Morning light assaults my eyes as I try to eat breakfast on an average Wednesday. I’m in my family’s kitchen, with my sunglasses on, when I hear my mother sigh loudly from the next room.
She is desperately flipping through TV channels like it’s her job, and she asks me what channels the Paralympics are on. I tell her that I have no idea. This leads into a frank discussion.
My mom explains that I’m physically confined to a wheelchair, and I used to do track, field, and even table tennis — I even had an offer to try out for the U.S. Paralympics team — so why have I been neglecting the sports that I used to be a part of?
And why am I eating cereal with sunglasses on?
“You drank too much last night,” she points out as she enters the kitchen to get a glass of water.
She’s right. I did drink too much vodka at a party last night, but that’s doesn’t explain why I’m not watching the Paralympics. The reason is simple: Olympic apathy.
I’ve just finished a marathon of non-stop Olympic coverage. I’ve watched swimming events, track events, soccer, basketball, table tennis, and the slightly racist NBC commentary for two weeks straight. The reality is that watching these events all over again with athletes who happen to be physically disabled seems like an afterthought.
“Well, that’s a terrible thing to say,” says my mom, ever the moral compass, flipping through TV channels again.
I suppose it is terrible. However, no amount of guilt-inducing moral messages will shake the fact that I, along with most of the American public, do not care about the Paralympics.
NBC doesn’t care either. The network skipped the opening ceremonies and will only show four hour-long segments on cable network NBC Sports and a single 90-minute highlight reel on NBC. If the only U.S. network with broadcasting rights for the Paralympics doesn’t care about the competition, the American audience won’t either — except for good people like my mom.

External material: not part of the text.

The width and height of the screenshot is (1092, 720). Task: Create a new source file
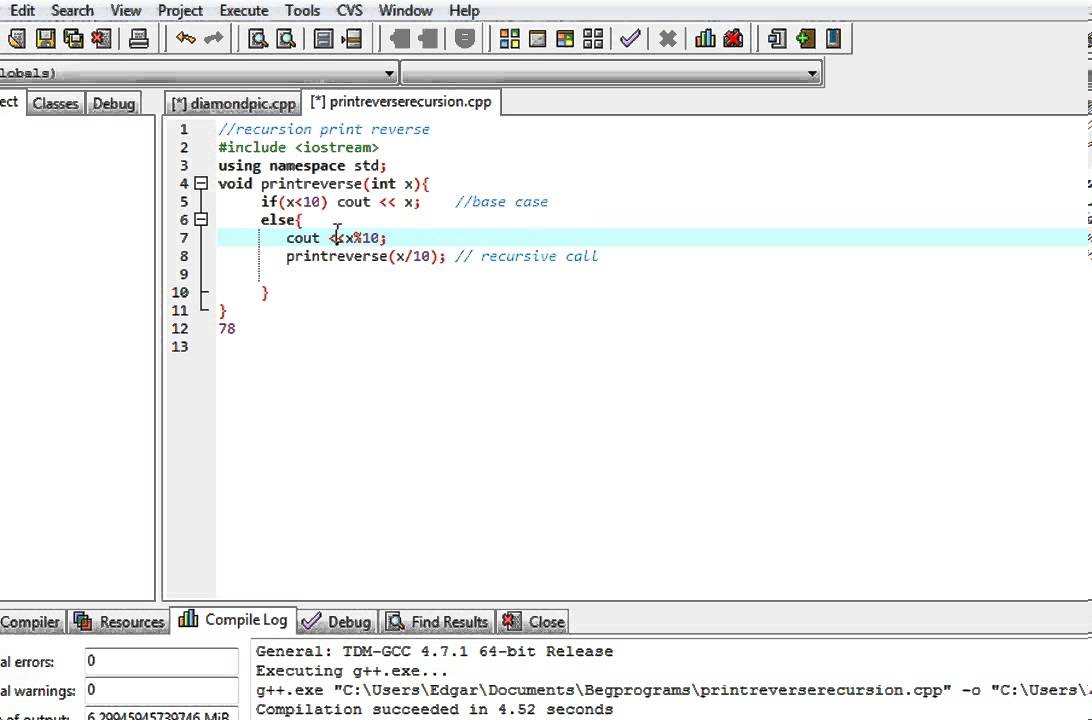click(16, 38)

I put the box of Frosted Flakes away, thinking about possible solutions to this problem. Maybe the Paralympics shouldn’t occur the same year as the Olympics. The viewing public could look forward to alternating Olympic/Paralympic competitions. It sounds great until I realize it would throw a wrench in the training schedules of all the athletes. Also, the Paralympics committee has to use the same facilities as their Olympic partners, because they wouldn’t be able to get a country to build stadiums and training facilities for them on their own.
What if broadcasters were forced to air equal coverage of both the Olympics and the Paralympics in order to win broadcasting rights? I smile to myself at this ingenious idea, but I soon turn to pessimism. What if the current arrangement is the best deal the Olympics committee could come up with to get NBC on board? What if the committee doesn’t care, when they are making billion-dollar deals behind closed doors?

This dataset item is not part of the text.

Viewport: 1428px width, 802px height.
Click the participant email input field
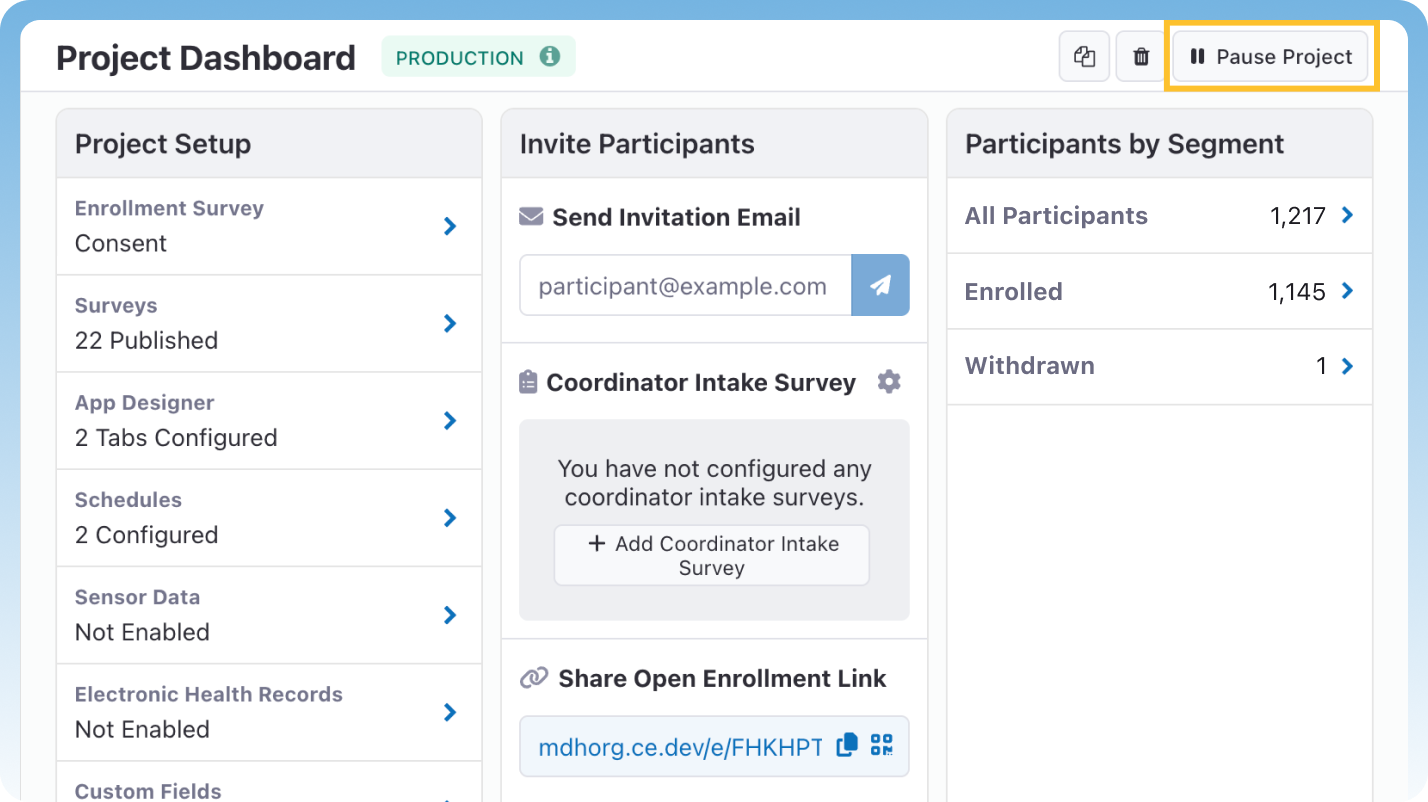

Maybe the answer is a lot simpler. How about fixing the closing ceremonies of the Olympics? As of right now, the Olympic committee builds anticipation for the next Olympics by handing the torch over to the next host country (in this case, Brazil). Instead, they should have an Olympic athlete pass the torch to a Paralympic athlete to signify the start of the Paralympic Games.
One could see it as a shallow gesture, but it could set up the Paralympics as the next stage of the Olympics narrative, forcing audiences to demand more coverage for the Paralympics. The best way to keep your audience is to leave them wanting more.
NewsWorks contributor Scott Clifford is a senior film student with Osteogenesis Imperfecta at the University of the Arts (UArts). He lives in a spacious dormitory in center city Philadelphia when UArts is in session. For the rest of the year he lives with his family in central New Jersey.